• Je me souviens

    Je me souviens de ces temps, où je vivais au jour le jour... Quand rien n'avait tant d'importance pour moi que de boire des bières, écouter du black métal, me morfondre en pensant foutre le camp au diable vauvert, entretenir un vieux camping-car et fréquenter un sataniste convaincu...

     

    Je me souviens parfois des textes tous plus invraisemblables les uns que les autres, qui sortaient de mon esprit comme l'eau d'un robinet, textes que je publiais sur un blog (qui aujourd'hui n'existe plus), et qui avaient pour thèmes la tradition, les poseurs, l'extrême-gauche, le black métal et une certaine idée de la résistance... J'avais fait notamment allusion à l'affaire de Tarnac, je prenais position pour la libération de Julien Coupat et ses camarades, que je croyais totalement innocents, et victimes d'une machination politique...

     

    Je me souviens de m'être fâché avec un de mes meilleurs amis, pour les raisons précédentes, parce qu'il sentait que mon comportement changeait, alors que je ne voyais rien d'anormal dans ma conduite...

     

    Je me souviens des dernières sorties en ville, en compagnie du sataniste cité plus haut.
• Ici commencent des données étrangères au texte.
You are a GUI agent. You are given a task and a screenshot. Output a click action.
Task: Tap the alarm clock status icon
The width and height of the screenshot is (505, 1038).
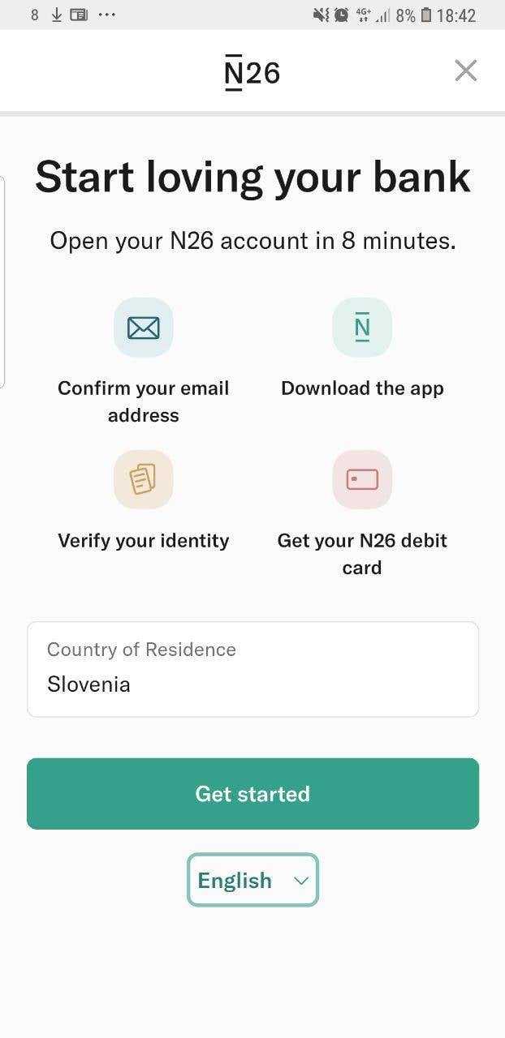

Sorties de débauche, arrosées de bière, et toujours source de regards bovins parmi les passants...

     

    Je me souviens de tout cela, et de plus encore... Notamment, quelques jours avant le déclenchement de ma maladie, d'une sortie en montagne avec Skog (que vous apprendrez à connaître sur le blog Chemin de Haine), au cours de laquelle je m'étais recueilli au pied d'un monument dédié aux martyrs de la résistance dans le Vercors...

     

    Je me souviens aussi d'avoir « pété les plombs », imaginant que les gendarmes allaient débarquer à la maison pour m'arrêter, que le PSIG m'espionnait et était sur le point de me conduire, dans un 4x4 aux vitres fumées, directement pour le 36 Quai des Orfèvres à Paris... Et que dire de ces aimables représentants de la communauté des gens du voyage qui ne tarissaient pas en description de faits divers que j'aurais soi disant commis... Il m'arrive de les entendre encore, dans un recoin de mon esprit, parler de profanations de tombes, terrorisme, profanations d'églises et de monuments religieux, trafic de déchets radioactifs, naturisme extrême, viol, pédophilie, meurtre (j'en oublie...)

     

    Je me souviens qu'à cause des hallucinations et du syndrome de persécution dont je souffrais, une vie normale était devenue quasiment impossible à mener... Ca veut dire : plus de sorties, plus d'amis, ne plus pouvoir conduire, et encore moins travailler...

     

    Je me souviens avoir demandé, de ma propre volonté, à être hospitalisé en clinique psychiatrique, ce qui fut fait dans les 3 jours suivant ma demande. Là bas, je pouvais parler à un psychiatre tous les jours, les infirmières parlaient avec moi, j'étais bien soigné, je discutais avec les autres patients... J'ai dû tout reprendre à zéro. Ou presque...

     

    Dans mon esprit, ma bonne conscience me dit et me répète que je n'ai jamais commis d'actes infamants, tels que décrits plus haut. Mon psychiatre aussi me le répète. J'ai eu du mal, mais maintenant, je le sais, je n'ai rien fait de mal. Hormis certaines fréquentations, dont j'ai appris aujourd'hui à me passer, car elles ne m'amenaient que des ennuis.

     

    Pourquoi ce texte ? Parce que ca fait deux ans aujourd'hui que j'ai été hospitalisé. Avec le temps, on finit par tourner la page, bien que les blessures de l'âme soient éternelles.

     

    Tout est dit... Je vous souhaite une bonne soirée.